--- Exercise requirements ---
Would you print the records as they stand, down to the last character?

--- Extracted records ---
● ● ● ● ●

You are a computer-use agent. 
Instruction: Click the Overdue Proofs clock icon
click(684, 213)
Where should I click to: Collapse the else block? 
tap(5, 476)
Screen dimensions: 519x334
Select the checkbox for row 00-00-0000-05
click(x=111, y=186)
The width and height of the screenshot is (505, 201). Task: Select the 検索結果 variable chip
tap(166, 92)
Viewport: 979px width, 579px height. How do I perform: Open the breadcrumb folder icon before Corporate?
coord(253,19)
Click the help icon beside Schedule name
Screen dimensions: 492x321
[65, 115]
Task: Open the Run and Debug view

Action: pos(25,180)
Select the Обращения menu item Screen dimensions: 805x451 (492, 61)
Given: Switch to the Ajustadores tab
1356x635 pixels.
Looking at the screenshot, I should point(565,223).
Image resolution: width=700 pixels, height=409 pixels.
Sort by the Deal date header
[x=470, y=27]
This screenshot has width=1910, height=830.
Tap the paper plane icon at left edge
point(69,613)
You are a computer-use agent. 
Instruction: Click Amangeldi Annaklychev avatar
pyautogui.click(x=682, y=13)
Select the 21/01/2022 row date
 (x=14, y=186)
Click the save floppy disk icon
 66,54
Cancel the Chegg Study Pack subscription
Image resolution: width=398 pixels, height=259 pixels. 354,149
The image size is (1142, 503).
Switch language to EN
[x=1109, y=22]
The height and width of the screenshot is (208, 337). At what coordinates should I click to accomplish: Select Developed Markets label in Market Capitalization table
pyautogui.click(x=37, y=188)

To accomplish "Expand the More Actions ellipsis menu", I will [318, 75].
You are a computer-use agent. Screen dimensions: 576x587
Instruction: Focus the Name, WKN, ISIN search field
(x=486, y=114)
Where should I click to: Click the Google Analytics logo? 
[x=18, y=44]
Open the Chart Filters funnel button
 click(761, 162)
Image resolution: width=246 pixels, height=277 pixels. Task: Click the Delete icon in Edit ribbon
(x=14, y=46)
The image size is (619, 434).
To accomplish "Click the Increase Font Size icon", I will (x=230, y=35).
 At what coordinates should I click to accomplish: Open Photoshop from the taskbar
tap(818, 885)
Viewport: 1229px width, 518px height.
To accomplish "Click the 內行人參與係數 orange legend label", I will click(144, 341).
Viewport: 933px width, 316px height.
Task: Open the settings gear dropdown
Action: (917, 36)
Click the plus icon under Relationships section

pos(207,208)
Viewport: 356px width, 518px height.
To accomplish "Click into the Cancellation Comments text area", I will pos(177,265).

● ● ● ● ●

--- Task solution ---
You are a computer-use agent. 
Instruction: Click the Overdue Proofs clock icon
click(684, 213)
Where should I click to: Collapse the else block? 
tap(5, 476)
Screen dimensions: 519x334
Select the checkbox for row 00-00-0000-05
click(x=111, y=186)
The width and height of the screenshot is (505, 201). Task: Select the 検索結果 variable chip
tap(166, 92)
Viewport: 979px width, 579px height. How do I perform: Open the breadcrumb folder icon before Corporate?
coord(253,19)
Click the help icon beside Schedule name
Screen dimensions: 492x321
[65, 115]
Task: Open the Run and Debug view

Action: pos(25,180)
Select the Обращения menu item Screen dimensions: 805x451 (492, 61)
Given: Switch to the Ajustadores tab
1356x635 pixels.
Looking at the screenshot, I should point(565,223).
Image resolution: width=700 pixels, height=409 pixels.
Sort by the Deal date header
[x=470, y=27]
This screenshot has width=1910, height=830.
Tap the paper plane icon at left edge
point(69,613)
You are a computer-use agent. 
Instruction: Click Amangeldi Annaklychev avatar
pyautogui.click(x=682, y=13)
Select the 21/01/2022 row date
 (x=14, y=186)
Click the save floppy disk icon
 66,54
Cancel the Chegg Study Pack subscription
Image resolution: width=398 pixels, height=259 pixels. 354,149
The image size is (1142, 503).
Switch language to EN
[x=1109, y=22]
The height and width of the screenshot is (208, 337). At what coordinates should I click to accomplish: Select Developed Markets label in Market Capitalization table
pyautogui.click(x=37, y=188)

To accomplish "Expand the More Actions ellipsis menu", I will [318, 75].
You are a computer-use agent. Screen dimensions: 576x587
Instruction: Focus the Name, WKN, ISIN search field
(x=486, y=114)
Where should I click to: Click the Google Analytics logo? 
[x=18, y=44]
Open the Chart Filters funnel button
 click(761, 162)
Image resolution: width=246 pixels, height=277 pixels. Task: Click the Delete icon in Edit ribbon
(x=14, y=46)
The image size is (619, 434).
To accomplish "Click the Increase Font Size icon", I will (x=230, y=35).
 At what coordinates should I click to accomplish: Open Photoshop from the taskbar
tap(818, 885)
Viewport: 1229px width, 518px height.
To accomplish "Click the 內行人參與係數 orange legend label", I will click(144, 341).
Viewport: 933px width, 316px height.
Task: Open the settings gear dropdown
Action: (917, 36)
Click the plus icon under Relationships section

pos(207,208)
Viewport: 356px width, 518px height.
To accomplish "Click into the Cancellation Comments text area", I will pos(177,265).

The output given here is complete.